ACTION ITEM → Could you output the complete listing given below exactly?

------------

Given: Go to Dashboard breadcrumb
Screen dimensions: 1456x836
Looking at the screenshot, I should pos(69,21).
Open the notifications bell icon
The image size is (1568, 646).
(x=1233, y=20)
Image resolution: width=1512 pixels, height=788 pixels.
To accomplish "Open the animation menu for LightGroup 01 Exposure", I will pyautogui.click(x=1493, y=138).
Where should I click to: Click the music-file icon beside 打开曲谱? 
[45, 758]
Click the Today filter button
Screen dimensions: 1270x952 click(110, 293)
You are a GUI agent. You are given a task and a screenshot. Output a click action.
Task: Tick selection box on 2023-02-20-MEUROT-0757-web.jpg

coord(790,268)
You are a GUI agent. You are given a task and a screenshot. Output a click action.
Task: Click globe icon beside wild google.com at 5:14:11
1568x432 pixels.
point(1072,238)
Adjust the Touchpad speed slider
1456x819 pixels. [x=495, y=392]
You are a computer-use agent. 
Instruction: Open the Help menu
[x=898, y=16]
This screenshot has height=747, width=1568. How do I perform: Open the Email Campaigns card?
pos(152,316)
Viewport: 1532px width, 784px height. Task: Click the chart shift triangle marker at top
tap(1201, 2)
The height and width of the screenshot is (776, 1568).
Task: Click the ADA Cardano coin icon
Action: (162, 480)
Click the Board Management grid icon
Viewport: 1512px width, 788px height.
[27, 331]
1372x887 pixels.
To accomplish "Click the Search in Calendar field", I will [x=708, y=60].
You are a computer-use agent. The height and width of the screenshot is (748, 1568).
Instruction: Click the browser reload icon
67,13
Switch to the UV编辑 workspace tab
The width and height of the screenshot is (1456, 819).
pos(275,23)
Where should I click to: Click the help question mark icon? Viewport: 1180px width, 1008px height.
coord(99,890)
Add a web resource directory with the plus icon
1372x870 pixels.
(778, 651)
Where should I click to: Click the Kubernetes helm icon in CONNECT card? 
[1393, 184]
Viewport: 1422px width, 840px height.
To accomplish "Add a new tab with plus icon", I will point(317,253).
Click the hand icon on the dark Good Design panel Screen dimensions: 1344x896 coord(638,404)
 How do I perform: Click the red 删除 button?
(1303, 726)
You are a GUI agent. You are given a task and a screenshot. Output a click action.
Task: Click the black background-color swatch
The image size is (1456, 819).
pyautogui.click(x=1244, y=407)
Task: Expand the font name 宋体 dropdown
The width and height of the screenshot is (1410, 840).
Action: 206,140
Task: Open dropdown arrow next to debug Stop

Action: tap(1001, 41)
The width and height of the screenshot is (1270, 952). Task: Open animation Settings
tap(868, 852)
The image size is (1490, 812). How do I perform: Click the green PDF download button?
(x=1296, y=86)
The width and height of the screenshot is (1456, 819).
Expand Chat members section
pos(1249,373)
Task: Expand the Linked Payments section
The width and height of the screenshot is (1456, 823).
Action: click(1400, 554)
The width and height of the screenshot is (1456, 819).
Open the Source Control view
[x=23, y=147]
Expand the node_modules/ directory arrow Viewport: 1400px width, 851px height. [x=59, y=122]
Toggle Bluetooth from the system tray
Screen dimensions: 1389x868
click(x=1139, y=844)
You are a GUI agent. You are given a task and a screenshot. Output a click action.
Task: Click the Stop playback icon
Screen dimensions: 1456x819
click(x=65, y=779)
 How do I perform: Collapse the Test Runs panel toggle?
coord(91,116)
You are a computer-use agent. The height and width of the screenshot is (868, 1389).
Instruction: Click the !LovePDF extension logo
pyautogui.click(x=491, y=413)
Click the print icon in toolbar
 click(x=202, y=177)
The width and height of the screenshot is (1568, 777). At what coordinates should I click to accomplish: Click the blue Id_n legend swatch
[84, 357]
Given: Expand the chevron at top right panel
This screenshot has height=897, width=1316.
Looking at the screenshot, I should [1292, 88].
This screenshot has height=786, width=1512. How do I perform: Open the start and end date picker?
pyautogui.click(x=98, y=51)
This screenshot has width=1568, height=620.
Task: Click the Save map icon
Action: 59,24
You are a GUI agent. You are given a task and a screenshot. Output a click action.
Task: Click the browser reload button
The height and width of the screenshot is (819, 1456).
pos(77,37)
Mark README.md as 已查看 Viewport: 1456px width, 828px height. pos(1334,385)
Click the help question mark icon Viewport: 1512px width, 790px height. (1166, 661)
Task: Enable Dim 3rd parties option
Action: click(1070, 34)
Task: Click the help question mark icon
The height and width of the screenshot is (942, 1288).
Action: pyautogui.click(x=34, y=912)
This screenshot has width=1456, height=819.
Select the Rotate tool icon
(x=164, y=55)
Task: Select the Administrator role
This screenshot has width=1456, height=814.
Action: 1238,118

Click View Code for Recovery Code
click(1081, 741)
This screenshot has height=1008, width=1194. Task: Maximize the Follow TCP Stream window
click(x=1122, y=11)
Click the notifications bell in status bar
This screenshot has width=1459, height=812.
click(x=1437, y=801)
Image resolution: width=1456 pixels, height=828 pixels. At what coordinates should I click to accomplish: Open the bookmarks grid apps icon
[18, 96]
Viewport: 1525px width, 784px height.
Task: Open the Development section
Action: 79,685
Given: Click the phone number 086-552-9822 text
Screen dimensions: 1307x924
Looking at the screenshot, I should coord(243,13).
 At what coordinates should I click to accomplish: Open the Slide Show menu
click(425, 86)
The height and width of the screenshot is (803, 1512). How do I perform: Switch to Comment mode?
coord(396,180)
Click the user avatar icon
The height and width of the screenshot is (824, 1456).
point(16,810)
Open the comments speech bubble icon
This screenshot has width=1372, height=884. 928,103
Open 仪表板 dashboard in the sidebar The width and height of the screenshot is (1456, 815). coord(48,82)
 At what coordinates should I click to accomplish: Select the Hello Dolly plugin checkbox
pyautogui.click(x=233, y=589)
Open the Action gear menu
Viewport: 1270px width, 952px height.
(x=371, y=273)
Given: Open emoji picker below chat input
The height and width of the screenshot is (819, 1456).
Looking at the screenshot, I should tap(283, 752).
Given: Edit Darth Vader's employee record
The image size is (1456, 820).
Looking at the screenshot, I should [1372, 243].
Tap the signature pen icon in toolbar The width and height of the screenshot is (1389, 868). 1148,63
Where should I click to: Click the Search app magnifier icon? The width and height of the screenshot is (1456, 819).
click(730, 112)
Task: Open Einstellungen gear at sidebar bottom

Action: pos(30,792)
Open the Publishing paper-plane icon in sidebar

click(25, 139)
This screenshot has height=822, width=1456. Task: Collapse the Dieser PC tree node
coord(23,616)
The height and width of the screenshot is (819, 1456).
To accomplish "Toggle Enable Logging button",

------------

RESPONSE TO THIS TASK →
Given: Go to Dashboard breadcrumb
Screen dimensions: 1456x836
Looking at the screenshot, I should pos(69,21).
Open the notifications bell icon
The image size is (1568, 646).
(x=1233, y=20)
Image resolution: width=1512 pixels, height=788 pixels.
To accomplish "Open the animation menu for LightGroup 01 Exposure", I will pyautogui.click(x=1493, y=138).
Where should I click to: Click the music-file icon beside 打开曲谱? 
[45, 758]
Click the Today filter button
Screen dimensions: 1270x952 click(110, 293)
You are a GUI agent. You are given a task and a screenshot. Output a click action.
Task: Tick selection box on 2023-02-20-MEUROT-0757-web.jpg

coord(790,268)
You are a GUI agent. You are given a task and a screenshot. Output a click action.
Task: Click globe icon beside wild google.com at 5:14:11
1568x432 pixels.
point(1072,238)
Adjust the Touchpad speed slider
1456x819 pixels. [x=495, y=392]
You are a computer-use agent. 
Instruction: Open the Help menu
[x=898, y=16]
This screenshot has height=747, width=1568. How do I perform: Open the Email Campaigns card?
pos(152,316)
Viewport: 1532px width, 784px height. Task: Click the chart shift triangle marker at top
tap(1201, 2)
The height and width of the screenshot is (776, 1568).
Task: Click the ADA Cardano coin icon
Action: (162, 480)
Click the Board Management grid icon
Viewport: 1512px width, 788px height.
[27, 331]
1372x887 pixels.
To accomplish "Click the Search in Calendar field", I will [x=708, y=60].
You are a computer-use agent. The height and width of the screenshot is (748, 1568).
Instruction: Click the browser reload icon
67,13
Switch to the UV编辑 workspace tab
The width and height of the screenshot is (1456, 819).
pos(275,23)
Where should I click to: Click the help question mark icon? Viewport: 1180px width, 1008px height.
coord(99,890)
Add a web resource directory with the plus icon
1372x870 pixels.
(778, 651)
Where should I click to: Click the Kubernetes helm icon in CONNECT card? 
[1393, 184]
Viewport: 1422px width, 840px height.
To accomplish "Add a new tab with plus icon", I will point(317,253).
Click the hand icon on the dark Good Design panel Screen dimensions: 1344x896 coord(638,404)
 How do I perform: Click the red 删除 button?
(1303, 726)
You are a GUI agent. You are given a task and a screenshot. Output a click action.
Task: Click the black background-color swatch
The image size is (1456, 819).
pyautogui.click(x=1244, y=407)
Task: Expand the font name 宋体 dropdown
The width and height of the screenshot is (1410, 840).
Action: 206,140
Task: Open dropdown arrow next to debug Stop

Action: tap(1001, 41)
The width and height of the screenshot is (1270, 952). Task: Open animation Settings
tap(868, 852)
The image size is (1490, 812). How do I perform: Click the green PDF download button?
(x=1296, y=86)
The width and height of the screenshot is (1456, 819).
Expand Chat members section
pos(1249,373)
Task: Expand the Linked Payments section
The width and height of the screenshot is (1456, 823).
Action: click(1400, 554)
The width and height of the screenshot is (1456, 819).
Open the Source Control view
[x=23, y=147]
Expand the node_modules/ directory arrow Viewport: 1400px width, 851px height. [x=59, y=122]
Toggle Bluetooth from the system tray
Screen dimensions: 1389x868
click(x=1139, y=844)
You are a GUI agent. You are given a task and a screenshot. Output a click action.
Task: Click the Stop playback icon
Screen dimensions: 1456x819
click(x=65, y=779)
 How do I perform: Collapse the Test Runs panel toggle?
coord(91,116)
You are a computer-use agent. The height and width of the screenshot is (868, 1389).
Instruction: Click the !LovePDF extension logo
pyautogui.click(x=491, y=413)
Click the print icon in toolbar
 click(x=202, y=177)
The width and height of the screenshot is (1568, 777). At what coordinates should I click to accomplish: Click the blue Id_n legend swatch
[84, 357]
Given: Expand the chevron at top right panel
This screenshot has height=897, width=1316.
Looking at the screenshot, I should [1292, 88].
This screenshot has height=786, width=1512. How do I perform: Open the start and end date picker?
pyautogui.click(x=98, y=51)
This screenshot has width=1568, height=620.
Task: Click the Save map icon
Action: 59,24
You are a GUI agent. You are given a task and a screenshot. Output a click action.
Task: Click the browser reload button
The height and width of the screenshot is (819, 1456).
pos(77,37)
Mark README.md as 已查看 Viewport: 1456px width, 828px height. pos(1334,385)
Click the help question mark icon Viewport: 1512px width, 790px height. (1166, 661)
Task: Enable Dim 3rd parties option
Action: click(1070, 34)
Task: Click the help question mark icon
The height and width of the screenshot is (942, 1288).
Action: pyautogui.click(x=34, y=912)
This screenshot has width=1456, height=819.
Select the Rotate tool icon
(x=164, y=55)
Task: Select the Administrator role
This screenshot has width=1456, height=814.
Action: 1238,118

Click View Code for Recovery Code
click(1081, 741)
This screenshot has height=1008, width=1194. Task: Maximize the Follow TCP Stream window
click(x=1122, y=11)
Click the notifications bell in status bar
This screenshot has width=1459, height=812.
click(x=1437, y=801)
Image resolution: width=1456 pixels, height=828 pixels. At what coordinates should I click to accomplish: Open the bookmarks grid apps icon
[18, 96]
Viewport: 1525px width, 784px height.
Task: Open the Development section
Action: 79,685
Given: Click the phone number 086-552-9822 text
Screen dimensions: 1307x924
Looking at the screenshot, I should coord(243,13).
 At what coordinates should I click to accomplish: Open the Slide Show menu
click(425, 86)
The height and width of the screenshot is (803, 1512). How do I perform: Switch to Comment mode?
coord(396,180)
Click the user avatar icon
The height and width of the screenshot is (824, 1456).
point(16,810)
Open the comments speech bubble icon
This screenshot has width=1372, height=884. 928,103
Open 仪表板 dashboard in the sidebar The width and height of the screenshot is (1456, 815). coord(48,82)
 At what coordinates should I click to accomplish: Select the Hello Dolly plugin checkbox
pyautogui.click(x=233, y=589)
Open the Action gear menu
Viewport: 1270px width, 952px height.
(x=371, y=273)
Given: Open emoji picker below chat input
The height and width of the screenshot is (819, 1456).
Looking at the screenshot, I should tap(283, 752).
Given: Edit Darth Vader's employee record
The image size is (1456, 820).
Looking at the screenshot, I should [1372, 243].
Tap the signature pen icon in toolbar The width and height of the screenshot is (1389, 868). 1148,63
Where should I click to: Click the Search app magnifier icon? The width and height of the screenshot is (1456, 819).
click(730, 112)
Task: Open Einstellungen gear at sidebar bottom

Action: pos(30,792)
Open the Publishing paper-plane icon in sidebar

click(25, 139)
This screenshot has height=822, width=1456. Task: Collapse the Dieser PC tree node
coord(23,616)
The height and width of the screenshot is (819, 1456).
To accomplish "Toggle Enable Logging button",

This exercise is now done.